The intense internalized misogyny I learned is blatant proof that our patriarchal society prioritizes male desire, even in relationships that don’t involve a man. We rank what men want so highly that they need not work for it anymore—women and girls are conditioned to carry out the work on their own. We even made it into a competition, an impulse eating away at us and irreparably damaging our relationships with the only people who could fully understand our plight.
It never occurred to me then to condemn the patriarchy for the innate pain of girlhood. Media that made me feel good about myself tore other women down in the process. “You don’t know you’re beautiful, that’s what makes you beautiful,” I was singing in sixth grade. “Once a whore you’re nothing more, I’m sorry that will never change,” I was singing in eighth grade when I “outgrew” One Direction for the more male-approved Paramore.
And so I trudged on, desperately hoping boys liked me even if I didn’t necessarily like them.
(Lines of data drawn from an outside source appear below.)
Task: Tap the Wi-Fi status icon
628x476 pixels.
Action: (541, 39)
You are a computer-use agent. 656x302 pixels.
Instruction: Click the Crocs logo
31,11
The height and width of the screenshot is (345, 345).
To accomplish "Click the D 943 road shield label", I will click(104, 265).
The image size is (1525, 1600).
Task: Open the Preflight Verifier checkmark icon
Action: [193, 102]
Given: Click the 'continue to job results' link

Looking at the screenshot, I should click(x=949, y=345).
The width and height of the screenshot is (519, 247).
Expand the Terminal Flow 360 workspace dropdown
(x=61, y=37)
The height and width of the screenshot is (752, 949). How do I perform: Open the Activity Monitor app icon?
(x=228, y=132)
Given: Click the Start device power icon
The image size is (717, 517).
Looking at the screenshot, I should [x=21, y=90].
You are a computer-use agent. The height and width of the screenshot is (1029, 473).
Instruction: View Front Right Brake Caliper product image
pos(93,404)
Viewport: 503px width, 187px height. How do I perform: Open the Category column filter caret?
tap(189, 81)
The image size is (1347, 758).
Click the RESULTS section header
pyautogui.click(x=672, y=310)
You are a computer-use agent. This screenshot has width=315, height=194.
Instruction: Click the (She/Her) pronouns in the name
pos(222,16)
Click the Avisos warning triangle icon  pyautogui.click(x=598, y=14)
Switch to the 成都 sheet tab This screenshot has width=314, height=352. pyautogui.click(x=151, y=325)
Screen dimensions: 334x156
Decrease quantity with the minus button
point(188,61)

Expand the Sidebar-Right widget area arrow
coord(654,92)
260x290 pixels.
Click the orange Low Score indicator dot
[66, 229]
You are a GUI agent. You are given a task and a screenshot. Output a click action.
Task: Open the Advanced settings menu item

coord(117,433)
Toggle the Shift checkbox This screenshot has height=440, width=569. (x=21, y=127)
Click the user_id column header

I habitually ditched my friends for someone who made fun of things I liked. I stayed up until 4 a.m. on school nights because a male classmate would only text me during those hours; I studied Arctic Monkeys’ discography beforehand to prepare. I tried my best to be the girl they had never met before, who was cool, who was game, who listened intently and recalibrated her personality to match theirs.
This persisted in college, where it led me to unsafe situations—I subconsciously saw male validation as worth whatever harm I might experience. I would think, Finally, I’m with a man! Even if that man violated my boundaries, or disrespected my emotions, or disregarded my pain.
I’m reminded of a passage from Tracy Clark-Flory’s book Want Me, where she talked about life passing her by while living through a boy. “Subsuming my identity to some boy: I had spent most of my life doing this. I was never alone. There is always a fantasy of some boy watching and wanting me, making me better. Making me whole.”
I realize now that when I wanted male validation, what I actually wanted was self-actualization. But as a young girl, I had no idea how else I could achieve it; I was led to believe a man would come along and be the catalyst to the life that awaited me.
So I wanted to please every man I met. I wanted them to see me as the best, as not like other girls. I wanted them to choose me, so I could finally stop wallowing in my incompleteness and start living because I had won; it was finally over. But as bell hooks wrote in her book All About Love, “It is silly, isn’t it, that I would dream of someone else offering to me the acceptance and affirmation I was withholding from myself.”
Right now I’m working towards decentering male approval in my life, which is of course easier said than done. I realized how much I was self-policing, propping myself up for some boy, and how exhausting it was. I speak more candidly with my female friends about the anxieties we silently nursed in high school.
I’m relearning my interests; back then if my hobbies didn’t help me gain male approval I felt like they didn’t matter, that I shouldn’t be spending so much time on such things. These are all small steps, but I’ve already found so much joy in this inner world I’ve built—a joy that doesn’t feel fleeting, as if it’s in the hands of someone else.
Still, it’s heartbreaking to look back at my teenhood and see most of it as time wasted. If I could reach across time and do everything differently, I would. I don’t think my being cruel to myself and so many other girls was necessary for my growth. Often we think we have to endure so much pain to learn, to be the people we are today. But I find that sometimes this conveniently excuses the trauma we’ve been through. I didn’t need pain to unlearn internalized misogyny. I could have just not learned it in the first place.